She gave him a surly look.

“And don’t sulk either, because it happens to be true. I’ve been in this job since you were a snotty-nosed kid, remember? And if you don’t acknowledge the fact, then that’s what you are still.”

Assad rasped his hand across the stubble of his chin. It almost drowned out Rose’s sigh.

“OK,” he finally said. “We must speak to Anweiler. We need to know what condition the boat was in. Was it good or bad? Who was the victim? We must investigate her profile.”

“My thoughts exactly, Assad. You might even bring Mona Ibsen in on that one. I think she might need something to get her teeth into.” He smiled to himself. If she thought she could get rid of him just like that, she’d have to relocate to northern Greenland.

“Assad’s right,” he continued. “We need to get all that sorted before we can even think about letting go of the case, and you know that as well as I do, Rose.”

She said nothing but looked like she was counting to ten inside her head. One never knew when the latent explosion she carried inside her was about to detonate.

Carl smiled wryly. He quite fancied trying.

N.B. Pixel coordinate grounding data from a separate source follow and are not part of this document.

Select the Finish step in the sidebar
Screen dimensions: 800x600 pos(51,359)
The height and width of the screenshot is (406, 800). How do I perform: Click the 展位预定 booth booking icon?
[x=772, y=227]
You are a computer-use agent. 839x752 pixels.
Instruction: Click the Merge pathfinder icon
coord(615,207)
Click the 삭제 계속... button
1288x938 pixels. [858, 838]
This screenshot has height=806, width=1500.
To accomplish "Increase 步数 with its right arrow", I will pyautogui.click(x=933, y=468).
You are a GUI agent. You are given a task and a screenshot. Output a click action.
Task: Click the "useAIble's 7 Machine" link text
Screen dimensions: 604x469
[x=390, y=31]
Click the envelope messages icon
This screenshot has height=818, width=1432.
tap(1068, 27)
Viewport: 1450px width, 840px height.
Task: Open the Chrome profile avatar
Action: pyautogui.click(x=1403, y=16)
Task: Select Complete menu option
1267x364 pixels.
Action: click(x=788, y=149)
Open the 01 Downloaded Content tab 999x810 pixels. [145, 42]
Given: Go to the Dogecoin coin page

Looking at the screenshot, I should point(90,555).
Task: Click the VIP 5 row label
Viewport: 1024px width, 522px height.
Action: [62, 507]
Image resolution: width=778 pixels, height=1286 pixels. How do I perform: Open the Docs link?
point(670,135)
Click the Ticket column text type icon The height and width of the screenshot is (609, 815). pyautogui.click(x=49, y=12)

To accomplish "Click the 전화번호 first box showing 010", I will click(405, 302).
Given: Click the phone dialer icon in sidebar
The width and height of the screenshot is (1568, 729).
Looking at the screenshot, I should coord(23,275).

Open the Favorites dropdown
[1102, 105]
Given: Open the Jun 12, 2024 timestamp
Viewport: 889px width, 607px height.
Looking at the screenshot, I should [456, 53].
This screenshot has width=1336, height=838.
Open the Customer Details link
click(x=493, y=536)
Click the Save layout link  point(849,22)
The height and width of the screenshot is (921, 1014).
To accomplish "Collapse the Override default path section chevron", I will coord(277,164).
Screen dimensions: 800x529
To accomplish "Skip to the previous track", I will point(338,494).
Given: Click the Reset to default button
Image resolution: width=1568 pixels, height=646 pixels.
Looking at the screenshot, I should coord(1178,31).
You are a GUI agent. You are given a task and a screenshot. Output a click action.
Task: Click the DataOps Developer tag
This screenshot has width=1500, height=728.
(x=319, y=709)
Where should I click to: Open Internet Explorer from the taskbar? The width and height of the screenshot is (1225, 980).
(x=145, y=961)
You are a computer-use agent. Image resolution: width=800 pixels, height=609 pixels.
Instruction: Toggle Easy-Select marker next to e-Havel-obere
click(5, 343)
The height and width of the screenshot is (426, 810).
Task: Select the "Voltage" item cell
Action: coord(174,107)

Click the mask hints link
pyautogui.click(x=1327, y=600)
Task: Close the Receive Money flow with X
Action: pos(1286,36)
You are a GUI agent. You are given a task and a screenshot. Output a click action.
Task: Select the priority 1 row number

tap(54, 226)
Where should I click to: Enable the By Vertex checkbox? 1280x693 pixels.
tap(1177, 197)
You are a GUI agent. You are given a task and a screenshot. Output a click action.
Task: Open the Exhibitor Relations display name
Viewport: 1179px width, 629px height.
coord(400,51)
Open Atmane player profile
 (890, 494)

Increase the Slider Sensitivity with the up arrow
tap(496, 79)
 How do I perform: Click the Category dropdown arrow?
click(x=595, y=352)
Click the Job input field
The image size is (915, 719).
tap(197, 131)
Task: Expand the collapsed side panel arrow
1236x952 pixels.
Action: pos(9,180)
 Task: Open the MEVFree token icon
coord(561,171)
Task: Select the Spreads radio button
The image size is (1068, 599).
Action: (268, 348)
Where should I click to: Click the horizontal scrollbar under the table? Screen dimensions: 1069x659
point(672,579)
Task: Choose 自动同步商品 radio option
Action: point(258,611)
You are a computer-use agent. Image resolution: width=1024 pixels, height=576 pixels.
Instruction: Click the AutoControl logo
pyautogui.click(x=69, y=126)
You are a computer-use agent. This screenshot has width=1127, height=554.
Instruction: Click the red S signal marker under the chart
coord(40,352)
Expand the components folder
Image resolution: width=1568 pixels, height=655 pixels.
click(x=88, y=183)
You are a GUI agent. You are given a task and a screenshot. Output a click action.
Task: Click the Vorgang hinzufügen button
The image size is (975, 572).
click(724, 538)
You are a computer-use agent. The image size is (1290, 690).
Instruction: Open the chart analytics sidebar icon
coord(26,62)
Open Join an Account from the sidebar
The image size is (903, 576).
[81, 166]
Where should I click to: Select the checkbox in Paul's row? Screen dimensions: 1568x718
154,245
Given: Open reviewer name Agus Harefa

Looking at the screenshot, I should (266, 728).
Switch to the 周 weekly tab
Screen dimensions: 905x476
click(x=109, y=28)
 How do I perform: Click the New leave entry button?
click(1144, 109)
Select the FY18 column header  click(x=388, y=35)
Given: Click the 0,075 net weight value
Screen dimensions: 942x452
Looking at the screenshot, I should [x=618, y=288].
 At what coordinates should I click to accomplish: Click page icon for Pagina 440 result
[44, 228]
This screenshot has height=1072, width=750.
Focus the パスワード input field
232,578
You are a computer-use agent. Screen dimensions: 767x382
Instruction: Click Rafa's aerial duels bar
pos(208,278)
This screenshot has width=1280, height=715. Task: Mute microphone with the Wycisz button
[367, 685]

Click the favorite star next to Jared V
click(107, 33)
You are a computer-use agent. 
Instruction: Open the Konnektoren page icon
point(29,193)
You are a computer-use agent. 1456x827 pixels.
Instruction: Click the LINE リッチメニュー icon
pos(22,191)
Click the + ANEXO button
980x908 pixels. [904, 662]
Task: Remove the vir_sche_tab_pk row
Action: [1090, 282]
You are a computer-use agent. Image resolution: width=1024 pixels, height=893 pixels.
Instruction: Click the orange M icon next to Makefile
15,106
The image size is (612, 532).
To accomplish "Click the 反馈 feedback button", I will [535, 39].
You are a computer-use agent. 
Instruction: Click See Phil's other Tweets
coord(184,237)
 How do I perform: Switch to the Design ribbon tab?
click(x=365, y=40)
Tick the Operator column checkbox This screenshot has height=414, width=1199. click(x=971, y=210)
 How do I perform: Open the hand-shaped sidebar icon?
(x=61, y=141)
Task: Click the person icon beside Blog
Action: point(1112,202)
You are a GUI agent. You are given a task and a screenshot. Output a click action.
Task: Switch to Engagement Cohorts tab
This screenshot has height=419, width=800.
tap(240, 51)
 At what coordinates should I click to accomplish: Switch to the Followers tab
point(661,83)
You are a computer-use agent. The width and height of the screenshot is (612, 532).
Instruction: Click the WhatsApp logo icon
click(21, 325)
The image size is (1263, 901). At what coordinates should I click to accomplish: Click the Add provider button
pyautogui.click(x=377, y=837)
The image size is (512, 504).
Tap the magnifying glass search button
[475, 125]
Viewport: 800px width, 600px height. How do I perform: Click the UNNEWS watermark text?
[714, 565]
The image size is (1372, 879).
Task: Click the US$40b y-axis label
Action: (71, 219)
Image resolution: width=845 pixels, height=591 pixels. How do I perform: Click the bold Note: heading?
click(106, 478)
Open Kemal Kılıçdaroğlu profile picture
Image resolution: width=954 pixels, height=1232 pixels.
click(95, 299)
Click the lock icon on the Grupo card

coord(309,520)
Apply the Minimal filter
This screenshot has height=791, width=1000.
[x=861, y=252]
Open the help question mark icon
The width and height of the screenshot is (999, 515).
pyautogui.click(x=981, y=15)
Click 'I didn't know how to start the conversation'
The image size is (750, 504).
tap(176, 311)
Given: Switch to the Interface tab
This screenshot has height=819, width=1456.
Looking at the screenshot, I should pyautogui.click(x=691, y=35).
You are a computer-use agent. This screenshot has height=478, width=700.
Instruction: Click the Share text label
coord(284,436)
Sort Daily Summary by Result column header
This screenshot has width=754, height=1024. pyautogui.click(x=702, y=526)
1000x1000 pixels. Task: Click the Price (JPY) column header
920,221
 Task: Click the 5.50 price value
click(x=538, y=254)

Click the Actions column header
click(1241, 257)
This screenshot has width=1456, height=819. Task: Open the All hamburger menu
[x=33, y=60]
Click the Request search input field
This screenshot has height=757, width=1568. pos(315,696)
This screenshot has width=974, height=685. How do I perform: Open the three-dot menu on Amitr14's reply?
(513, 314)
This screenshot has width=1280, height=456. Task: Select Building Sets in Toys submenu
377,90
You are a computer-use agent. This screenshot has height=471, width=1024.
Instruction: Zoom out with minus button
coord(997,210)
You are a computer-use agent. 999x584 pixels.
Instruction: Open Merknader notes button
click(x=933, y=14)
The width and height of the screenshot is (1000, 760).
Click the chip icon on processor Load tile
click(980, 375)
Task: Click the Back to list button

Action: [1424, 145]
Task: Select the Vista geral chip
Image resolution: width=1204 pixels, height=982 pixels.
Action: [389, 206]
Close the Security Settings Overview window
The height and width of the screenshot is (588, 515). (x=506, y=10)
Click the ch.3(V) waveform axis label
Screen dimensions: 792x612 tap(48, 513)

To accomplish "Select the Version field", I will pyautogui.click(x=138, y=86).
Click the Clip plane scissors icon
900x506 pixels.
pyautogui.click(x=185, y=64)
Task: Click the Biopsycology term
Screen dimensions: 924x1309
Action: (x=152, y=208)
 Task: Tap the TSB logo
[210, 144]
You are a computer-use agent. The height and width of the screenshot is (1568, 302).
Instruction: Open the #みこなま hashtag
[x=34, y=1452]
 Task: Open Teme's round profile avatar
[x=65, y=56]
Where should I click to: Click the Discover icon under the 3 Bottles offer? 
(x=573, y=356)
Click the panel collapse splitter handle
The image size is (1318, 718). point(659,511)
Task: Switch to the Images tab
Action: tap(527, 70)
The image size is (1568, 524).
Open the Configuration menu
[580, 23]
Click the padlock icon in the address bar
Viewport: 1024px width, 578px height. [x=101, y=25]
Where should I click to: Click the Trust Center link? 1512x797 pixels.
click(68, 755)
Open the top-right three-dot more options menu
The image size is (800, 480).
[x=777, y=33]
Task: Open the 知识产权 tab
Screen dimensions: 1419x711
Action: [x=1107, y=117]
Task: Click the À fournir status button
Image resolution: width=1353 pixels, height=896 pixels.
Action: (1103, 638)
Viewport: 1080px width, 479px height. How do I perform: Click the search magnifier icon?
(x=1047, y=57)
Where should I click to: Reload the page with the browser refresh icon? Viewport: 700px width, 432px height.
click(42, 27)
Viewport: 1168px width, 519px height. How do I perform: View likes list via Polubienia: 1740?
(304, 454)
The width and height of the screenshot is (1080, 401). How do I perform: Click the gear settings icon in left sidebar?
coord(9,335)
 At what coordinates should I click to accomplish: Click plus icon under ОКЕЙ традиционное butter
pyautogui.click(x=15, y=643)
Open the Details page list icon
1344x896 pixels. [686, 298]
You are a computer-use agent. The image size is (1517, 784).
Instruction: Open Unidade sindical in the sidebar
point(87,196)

“And yet here you come with another case that tickles your fancy.” He gestured toward her missing persons notice. “What was it that caught your attention? The bloke’s carrot top? Or maybe his bedraggled smile? Something about his eyes, perhaps, that awakens your motherly instinct? Whatever it is, I’ll be buggered if I can see it.”

She nodded, releasing the safety catch on the icy incendiary she was about to discharge. “OK, Carl. But you probably never had the kind of loving relationship to your father as the girl who made this notice had to hers, am I right?”

“Did you, Rose?”

Assad’s eyebrows shot up as though released by a spring.

Of all the things Carl could have said to her, this obviously shouldn’t have been one of them.

Before he even realized his gaffe, Rose had turned on her heel, leaving her coat and bag on the floor, and was gone, a departing “Bye” hanging in the air like an icicle.

“Oops,” ventured Assad quietly.

Carl knew what he was thinking. Rather a boil on the ass than Rose on the warpath. Still, fuck her. Fuck her and the Anweiler case. Fuck Marcus for running out on them, and fuck Bjørn, too. Fuck Vigga and Mona and everything else to boot. Basically, he didn’t give a toss about any of them, as long as they left him in peace.

And then he felt a trembling in his abdomen that spread to his sides. Not exactly uncomfortable, but still pretty spooky. It was as if all the veins and arteries of his torso and limbs contracted at once, then expanded again, and had decided to keep it up.

Then came a tingling sensation that ran along his shoulder blades and under his armpits. He began to sweat, then felt a chill. He didn’t know if he was too hot or too cold.

Was this the prelude to an anxiety attack? He’d had them before.

Or maybe it was just Mona, coming back to haunt him?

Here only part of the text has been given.